Nuns arrested,Senator probed in OAP case

Nuns arrested,Senator probed in OAP case

Rome, June 10 – Two nuns were arrested and a request to arrest a Senator filed Wednesday over the fraudulent bankruptcy of a southern Italian nursing-home chain called Divine Providence.
    The case highlighted the progress made by the Vatican Bank towards full transparency of its formerly opaque affairs, investigators said.
    “The IOR’s collaboration was precious,” prosecutors told reporters.
    An arrest warrant was issued for the Senator from the conservative New Centre Right-Popular Area (NCD-AP) party, Antonio Azzolini, on charges of involvement in the fake crash.
    A request for Azzolini’s immunity to be lifted already has been presented to parliament, judicial sources said.
    “From today I’m the one in charge here,” Azzolini is heard saying in a wiretap obtained in the case, when he allegedly took over running the chain.
    Azzolini’s “reign of terror”, investigators said, was marked by a spate of “wild and totally indiscriminate hirings of chain staff linked to him”.
    He was also prone to “vulgar intimidation of the sisters,” they said.
    Azzolini denied making the statements published in the wiretaps.
    The two nuns arrested in the probe in Puglia are among the most senior members of the Ancelle Congregation of Divine Providence, the religious order running a series of nursing homes at the heart of the 500 million euro bankruptcy.
    Also arrested are a former director general, administrators and consultants of the order.
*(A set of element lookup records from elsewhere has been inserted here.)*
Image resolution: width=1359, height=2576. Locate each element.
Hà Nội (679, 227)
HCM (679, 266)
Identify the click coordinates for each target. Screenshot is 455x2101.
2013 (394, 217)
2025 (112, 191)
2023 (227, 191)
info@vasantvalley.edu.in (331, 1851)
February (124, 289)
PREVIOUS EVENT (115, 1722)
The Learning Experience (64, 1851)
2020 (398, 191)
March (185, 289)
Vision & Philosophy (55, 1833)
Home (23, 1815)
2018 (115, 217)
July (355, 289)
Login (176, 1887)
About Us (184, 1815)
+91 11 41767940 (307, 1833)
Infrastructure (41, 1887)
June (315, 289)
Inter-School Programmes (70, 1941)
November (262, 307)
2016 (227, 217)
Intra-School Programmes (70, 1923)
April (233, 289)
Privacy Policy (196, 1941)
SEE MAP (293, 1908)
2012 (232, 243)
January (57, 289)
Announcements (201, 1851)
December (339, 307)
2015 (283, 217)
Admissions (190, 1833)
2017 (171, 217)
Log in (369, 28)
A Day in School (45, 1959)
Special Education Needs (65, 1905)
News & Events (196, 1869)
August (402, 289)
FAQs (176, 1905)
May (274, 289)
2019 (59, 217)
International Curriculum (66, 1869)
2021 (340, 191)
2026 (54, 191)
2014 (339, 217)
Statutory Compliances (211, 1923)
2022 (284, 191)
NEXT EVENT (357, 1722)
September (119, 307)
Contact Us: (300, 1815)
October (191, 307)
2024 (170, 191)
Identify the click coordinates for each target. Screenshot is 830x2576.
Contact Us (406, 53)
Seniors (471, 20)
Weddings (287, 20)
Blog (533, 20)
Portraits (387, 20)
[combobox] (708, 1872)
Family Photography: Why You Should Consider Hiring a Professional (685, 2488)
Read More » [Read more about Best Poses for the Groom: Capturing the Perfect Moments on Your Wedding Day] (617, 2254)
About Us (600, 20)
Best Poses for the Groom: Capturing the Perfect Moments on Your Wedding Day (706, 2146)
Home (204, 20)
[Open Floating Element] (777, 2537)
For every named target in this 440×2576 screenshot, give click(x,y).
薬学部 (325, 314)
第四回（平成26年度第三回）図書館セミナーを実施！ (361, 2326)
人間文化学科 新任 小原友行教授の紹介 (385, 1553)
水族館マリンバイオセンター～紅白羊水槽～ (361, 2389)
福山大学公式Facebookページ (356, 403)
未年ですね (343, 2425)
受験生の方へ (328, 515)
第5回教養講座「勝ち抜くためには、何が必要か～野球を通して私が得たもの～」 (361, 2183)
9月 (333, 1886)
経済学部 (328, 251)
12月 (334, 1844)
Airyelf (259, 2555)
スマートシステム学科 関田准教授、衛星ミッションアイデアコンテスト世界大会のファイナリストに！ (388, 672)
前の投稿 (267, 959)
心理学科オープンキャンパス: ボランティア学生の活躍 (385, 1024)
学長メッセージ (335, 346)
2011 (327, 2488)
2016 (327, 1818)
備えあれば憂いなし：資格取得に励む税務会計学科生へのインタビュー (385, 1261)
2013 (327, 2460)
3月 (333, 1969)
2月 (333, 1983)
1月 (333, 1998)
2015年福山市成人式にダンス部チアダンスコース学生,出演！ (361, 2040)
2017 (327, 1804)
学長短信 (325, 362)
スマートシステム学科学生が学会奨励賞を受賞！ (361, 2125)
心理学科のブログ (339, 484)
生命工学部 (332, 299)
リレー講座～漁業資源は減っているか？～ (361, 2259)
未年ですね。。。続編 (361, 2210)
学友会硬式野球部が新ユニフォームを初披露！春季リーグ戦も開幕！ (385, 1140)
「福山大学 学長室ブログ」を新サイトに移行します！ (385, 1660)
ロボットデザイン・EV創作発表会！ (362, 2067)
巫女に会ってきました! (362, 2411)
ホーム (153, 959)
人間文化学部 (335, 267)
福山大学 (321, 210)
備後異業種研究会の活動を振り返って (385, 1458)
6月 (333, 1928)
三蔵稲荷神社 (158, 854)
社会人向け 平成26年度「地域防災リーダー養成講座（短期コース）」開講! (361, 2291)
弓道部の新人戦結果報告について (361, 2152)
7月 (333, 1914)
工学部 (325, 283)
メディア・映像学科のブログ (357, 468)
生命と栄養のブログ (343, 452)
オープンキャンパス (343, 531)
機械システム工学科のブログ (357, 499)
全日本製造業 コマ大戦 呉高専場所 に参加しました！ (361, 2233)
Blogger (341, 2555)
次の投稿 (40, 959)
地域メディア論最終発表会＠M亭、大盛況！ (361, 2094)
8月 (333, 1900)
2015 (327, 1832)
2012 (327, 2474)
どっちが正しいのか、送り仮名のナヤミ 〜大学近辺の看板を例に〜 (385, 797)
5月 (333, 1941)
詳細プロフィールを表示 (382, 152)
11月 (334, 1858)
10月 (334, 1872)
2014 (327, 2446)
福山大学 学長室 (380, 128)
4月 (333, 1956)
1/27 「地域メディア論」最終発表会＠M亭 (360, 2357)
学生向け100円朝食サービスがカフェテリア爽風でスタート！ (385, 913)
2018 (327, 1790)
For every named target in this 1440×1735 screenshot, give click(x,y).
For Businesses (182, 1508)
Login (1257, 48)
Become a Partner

In all as many as 25 people are under investigation on charges of bilking funds from the foundation.
    Established to give a voice to the voiceless by helping old people unable to look after themselves, the religious order “seems to have completely reneged on its founding canons,” a statement by the prosecutor’s office in Bari said.
    Information provided by the Investigatoirs said the Institute for Religious Works (IOR), the Vatican Bank, allowed investigators to “close the circle” in their probe.
    Replies supplied by the Holy See bankers allowed investigators in Puglia to undertake “a more pregnant technical examination” of financial flows through bank account data in which assets of the Congregation of Divine Providence had been hidden, judicial sources said.
    Meanwhile it was disclosed that a Socialist MP, Raffaele Di Gioia, also is among those under investigation in the probe which appeared to be widening.
    Finance police confiscated 32 million euros and a building that the nuns were planning to turn into a private clinic in Guidonia in Rome province.
    The money and the building were held in the names of parallel church orders run by nuns from the Divine Providence congregation.
    As much as 350 million euros of the total debts of half a billion euros run up by the congregation were debts to the Italian state.
    The order also had a secret bank account in which donations from the faithful were stashed.
    Part of the money was used to finance a campaign for the beatification by the Church of the founder of the order, Don Uva, the sources said.